It is not particularly easy to analyze any type of -omics data. The researcher has to handle technical variation, biological variation, sample quality, sequencing variability, and appropriate controls (and that is just on the experimental side). Expanding those sources of variability to multiple platforms makes the research exponentially more difficult. It seems that enough controls cannot be built into the experimental design to alleviate concerns about any and every potential. However, systems biology can and must address these issues. It then comes down to how the systems biology community will solve these problems. Will it be on the level of each nucleotide? Or maybe each gene? I would argue that the ideal way to connect data across different type of -omics data is on the level of cellular processes.
As human beings, we can only process so much information. Surely computational resources can help expand the way researchers look at data, but we are still limited by what people can process. For this reason, I am inclined to say that we cannot connect data on the level of the nucleotide, or even the gene. Tens of thousands of genes exist and have different connectedness to other genes and networks of genes. Therefore, developing a model to encompass the way we handle connecting -omics data on the scale of a system is not only intractable, but it may also be counterproductive. As systems biologists, we adhere to looking at a system through a wider lens. This wider lens may encompass more information than other scientists care to think about, but that doesn’t mean information has to be considered at the same reductionist level (i.e. a nucleotide, or gene). Maybe by looking at the system in a more coarse way, we can actually reveal information that would not be identified otherwise.
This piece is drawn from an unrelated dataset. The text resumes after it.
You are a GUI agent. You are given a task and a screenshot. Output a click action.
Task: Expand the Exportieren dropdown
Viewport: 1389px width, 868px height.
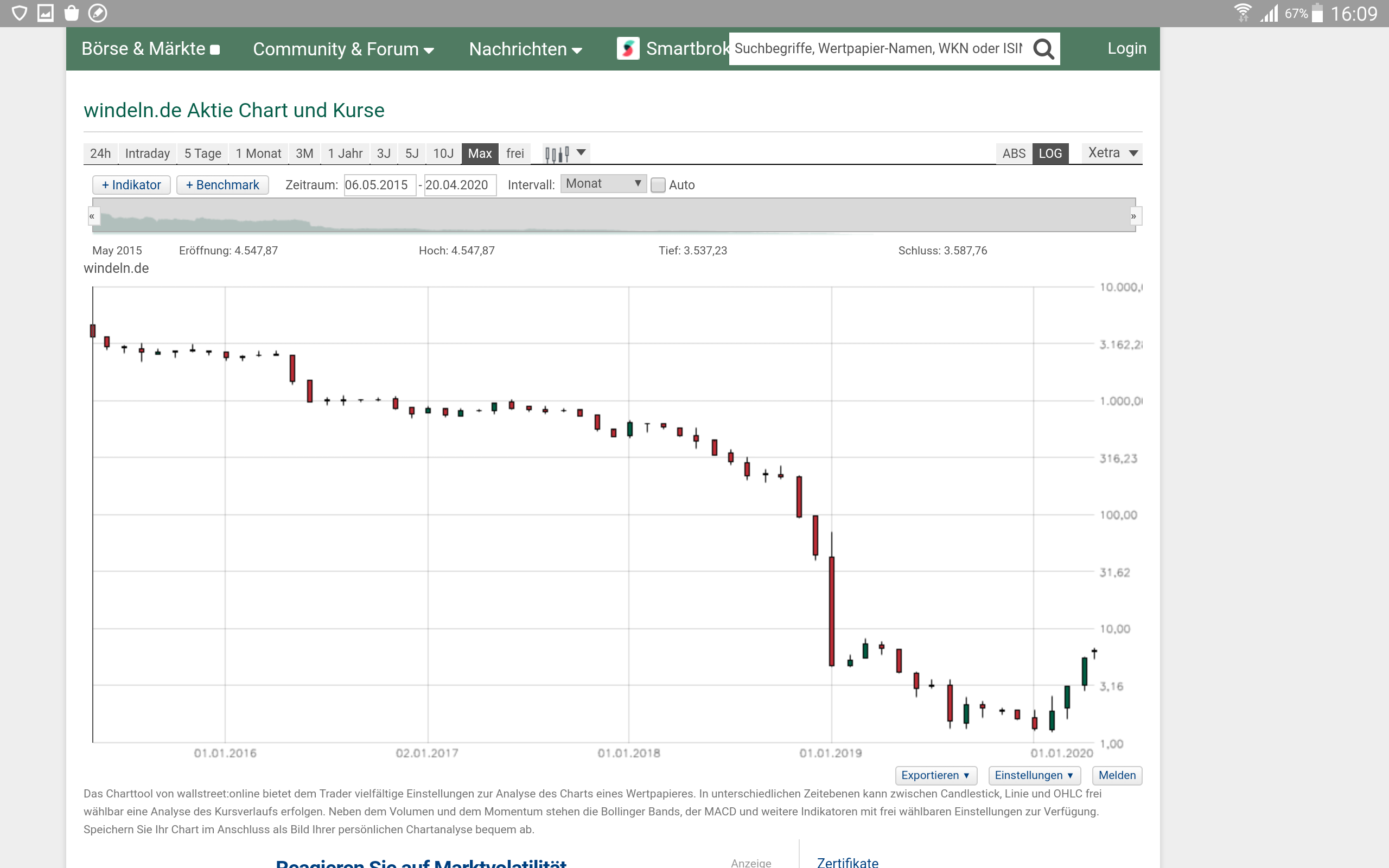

By looking at data on the process level, the number of variables is lowered. There also may be structures to these variables that reduces the space even more. A great example of this process level is gene ontology, or GO terms. GO terms are structured as networks with different levels. These levels range from broad to narrow, and are connected to each other in various ways. Therefore, comparison between types of information can be looked at on the same playing field, just a smaller one than usual. Additionally, the relatedness of GO terms make it more clear how to compare individual processes. The genes and nucleotides contributing to one single process may be many, but the summation in the GO term retains the information while making it easier to comprehend.
A great example of this type of integration is the work I have been doing on connecting genetics and epigenetics. In this example, genetics are the key mutations that have an effect on phenotype (i.e. drug response) and epigenetics are the stable states of the gene regulatory networks that define cellular behaviors. Based on our definitions, these types of data (and the -omics that produced them) are inextricably linked. Any change in genetics will change the entire landscape of epigenetic states. Therefore, we needed to find a way to understand the effects of mutations on epigenetic states. The caveat and need for multi-omics integration in this case stems from the fact that genetics and epigenetics do not relate in a 1:1 manner. Just because a sample acquires a mutation does not mean that the gene with that mutation will have a change in its epigenetics (measured by gene expression). In fact, that type of connection is rarely the case. Much more likely is that mutation will change the signaling processes of the network, setting into motion a cascade of events that modify the network stable states. Therefore, a method is necessary to look more broadly than at the level of individual genes, or even a modeled network. Enter GO term semantic similarity. Semantic similarity is a method by which individual (and multiple) GO terms are compared based on the structure of the GO network. In my recent work, we take differentially expressed genes between samples and genes with unique mutations in those samples, and feed them into a GO term enrichment analysis. The statistically significantly enriched terms from each -omics data type are compared to one another via semantic similarity to identify a single number that encapsulates the connection between genetics and epigenetics. In the cases where that number is large, there is a clear connection and therefore genetics are driving the phenotype. In the opposite case, we can resolve that genetics are having less influence and phenotypic differences are driven moreso by epigenetic differences. In this way, we take a systems biology approach to connecting these data types, but retain the simplicity of a single number corresponding to connectedness.
There is no doubt that comparing multi-omics data is a tall task. Many approaches have been proposed to connect these data types, but a clear consensus has not been reached. Although not the elegant approach that computationally expansive models have provided, comparison of data on the process level has its own advantage in its simplicity. Invariably, comparison on this level will miss multiple interactions between the data on fine-grain levels, but it may also capture broader connections that would have been missed by other approaches. Is it perfect? Of course not. Does it get the job done? I’ll leave that up to you to decide.